Copy out every row below word for word, line by line.
[Supplied records start]
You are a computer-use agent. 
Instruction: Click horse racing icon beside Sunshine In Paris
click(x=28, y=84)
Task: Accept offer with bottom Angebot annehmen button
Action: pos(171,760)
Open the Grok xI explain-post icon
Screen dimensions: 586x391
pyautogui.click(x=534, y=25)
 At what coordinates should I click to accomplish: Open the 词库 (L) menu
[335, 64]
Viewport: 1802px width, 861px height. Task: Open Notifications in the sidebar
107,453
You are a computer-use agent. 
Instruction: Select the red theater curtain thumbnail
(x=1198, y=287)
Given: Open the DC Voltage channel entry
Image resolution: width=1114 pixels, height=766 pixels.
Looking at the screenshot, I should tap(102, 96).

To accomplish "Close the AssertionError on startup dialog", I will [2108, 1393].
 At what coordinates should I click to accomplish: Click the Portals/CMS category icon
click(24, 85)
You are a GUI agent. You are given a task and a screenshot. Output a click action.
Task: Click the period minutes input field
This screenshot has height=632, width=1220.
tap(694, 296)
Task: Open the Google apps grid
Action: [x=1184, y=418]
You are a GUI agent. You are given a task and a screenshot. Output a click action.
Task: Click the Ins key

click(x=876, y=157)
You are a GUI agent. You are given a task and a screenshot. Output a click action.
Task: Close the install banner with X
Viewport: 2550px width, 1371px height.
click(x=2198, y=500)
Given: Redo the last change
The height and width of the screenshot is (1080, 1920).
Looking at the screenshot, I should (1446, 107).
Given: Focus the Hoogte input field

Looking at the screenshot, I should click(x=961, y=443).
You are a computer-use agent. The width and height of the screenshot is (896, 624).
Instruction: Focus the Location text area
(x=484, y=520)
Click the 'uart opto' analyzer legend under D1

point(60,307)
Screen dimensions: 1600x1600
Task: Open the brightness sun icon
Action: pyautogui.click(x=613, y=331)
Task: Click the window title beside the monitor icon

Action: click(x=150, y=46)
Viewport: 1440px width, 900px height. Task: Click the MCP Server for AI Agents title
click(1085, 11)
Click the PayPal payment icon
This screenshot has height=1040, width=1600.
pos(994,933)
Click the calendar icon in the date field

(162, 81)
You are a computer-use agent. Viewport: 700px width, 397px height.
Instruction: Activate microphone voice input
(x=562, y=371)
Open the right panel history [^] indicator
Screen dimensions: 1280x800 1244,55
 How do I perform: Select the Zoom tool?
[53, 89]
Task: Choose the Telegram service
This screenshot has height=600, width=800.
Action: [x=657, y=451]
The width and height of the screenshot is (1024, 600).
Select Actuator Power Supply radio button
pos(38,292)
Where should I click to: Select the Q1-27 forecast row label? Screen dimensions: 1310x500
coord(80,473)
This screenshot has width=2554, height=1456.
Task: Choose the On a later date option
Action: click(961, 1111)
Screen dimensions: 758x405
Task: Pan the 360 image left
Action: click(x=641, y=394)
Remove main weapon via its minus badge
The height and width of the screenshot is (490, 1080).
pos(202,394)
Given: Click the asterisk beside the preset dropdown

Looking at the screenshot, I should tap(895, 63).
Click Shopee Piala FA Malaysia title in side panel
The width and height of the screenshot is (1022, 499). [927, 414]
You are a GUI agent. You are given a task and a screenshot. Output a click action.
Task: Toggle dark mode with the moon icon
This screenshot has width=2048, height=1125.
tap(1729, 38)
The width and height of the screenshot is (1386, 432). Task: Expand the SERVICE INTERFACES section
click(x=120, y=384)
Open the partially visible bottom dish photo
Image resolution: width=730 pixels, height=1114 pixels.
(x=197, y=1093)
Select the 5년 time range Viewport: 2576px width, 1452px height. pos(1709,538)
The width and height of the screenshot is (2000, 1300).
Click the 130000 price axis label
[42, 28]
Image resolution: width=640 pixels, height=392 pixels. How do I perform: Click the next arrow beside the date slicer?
[Supplied records end]
» Reply to the task:
You are a computer-use agent. 
Instruction: Click horse racing icon beside Sunshine In Paris
click(x=28, y=84)
Task: Accept offer with bottom Angebot annehmen button
Action: pos(171,760)
Open the Grok xI explain-post icon
Screen dimensions: 586x391
pyautogui.click(x=534, y=25)
 At what coordinates should I click to accomplish: Open the 词库 (L) menu
[335, 64]
Viewport: 1802px width, 861px height. Task: Open Notifications in the sidebar
107,453
You are a computer-use agent. 
Instruction: Select the red theater curtain thumbnail
(x=1198, y=287)
Given: Open the DC Voltage channel entry
Image resolution: width=1114 pixels, height=766 pixels.
Looking at the screenshot, I should tap(102, 96).

To accomplish "Close the AssertionError on startup dialog", I will [2108, 1393].
 At what coordinates should I click to accomplish: Click the Portals/CMS category icon
click(24, 85)
You are a GUI agent. You are given a task and a screenshot. Output a click action.
Task: Click the period minutes input field
This screenshot has height=632, width=1220.
tap(694, 296)
Task: Open the Google apps grid
Action: [x=1184, y=418]
You are a GUI agent. You are given a task and a screenshot. Output a click action.
Task: Click the Ins key

click(x=876, y=157)
You are a GUI agent. You are given a task and a screenshot. Output a click action.
Task: Close the install banner with X
Viewport: 2550px width, 1371px height.
click(x=2198, y=500)
Given: Redo the last change
The height and width of the screenshot is (1080, 1920).
Looking at the screenshot, I should (1446, 107).
Given: Focus the Hoogte input field

Looking at the screenshot, I should click(x=961, y=443).
You are a computer-use agent. The width and height of the screenshot is (896, 624).
Instruction: Focus the Location text area
(x=484, y=520)
Click the 'uart opto' analyzer legend under D1

point(60,307)
Screen dimensions: 1600x1600
Task: Open the brightness sun icon
Action: pyautogui.click(x=613, y=331)
Task: Click the window title beside the monitor icon

Action: click(x=150, y=46)
Viewport: 1440px width, 900px height. Task: Click the MCP Server for AI Agents title
click(1085, 11)
Click the PayPal payment icon
This screenshot has height=1040, width=1600.
pos(994,933)
Click the calendar icon in the date field

(162, 81)
You are a computer-use agent. Viewport: 700px width, 397px height.
Instruction: Activate microphone voice input
(x=562, y=371)
Open the right panel history [^] indicator
Screen dimensions: 1280x800 1244,55
 How do I perform: Select the Zoom tool?
[53, 89]
Task: Choose the Telegram service
This screenshot has height=600, width=800.
Action: [x=657, y=451]
The width and height of the screenshot is (1024, 600).
Select Actuator Power Supply radio button
pos(38,292)
Where should I click to: Select the Q1-27 forecast row label? Screen dimensions: 1310x500
coord(80,473)
This screenshot has width=2554, height=1456.
Task: Choose the On a later date option
Action: click(961, 1111)
Screen dimensions: 758x405
Task: Pan the 360 image left
Action: click(x=641, y=394)
Remove main weapon via its minus badge
The height and width of the screenshot is (490, 1080).
pos(202,394)
Given: Click the asterisk beside the preset dropdown

Looking at the screenshot, I should tap(895, 63).
Click Shopee Piala FA Malaysia title in side panel
The width and height of the screenshot is (1022, 499). [927, 414]
You are a GUI agent. You are given a task and a screenshot. Output a click action.
Task: Toggle dark mode with the moon icon
This screenshot has width=2048, height=1125.
tap(1729, 38)
The width and height of the screenshot is (1386, 432). Task: Expand the SERVICE INTERFACES section
click(x=120, y=384)
Open the partially visible bottom dish photo
Image resolution: width=730 pixels, height=1114 pixels.
(x=197, y=1093)
Select the 5년 time range Viewport: 2576px width, 1452px height. pos(1709,538)
The width and height of the screenshot is (2000, 1300).
Click the 130000 price axis label
[42, 28]
Image resolution: width=640 pixels, height=392 pixels. How do I perform: Click the next arrow beside the date slicer?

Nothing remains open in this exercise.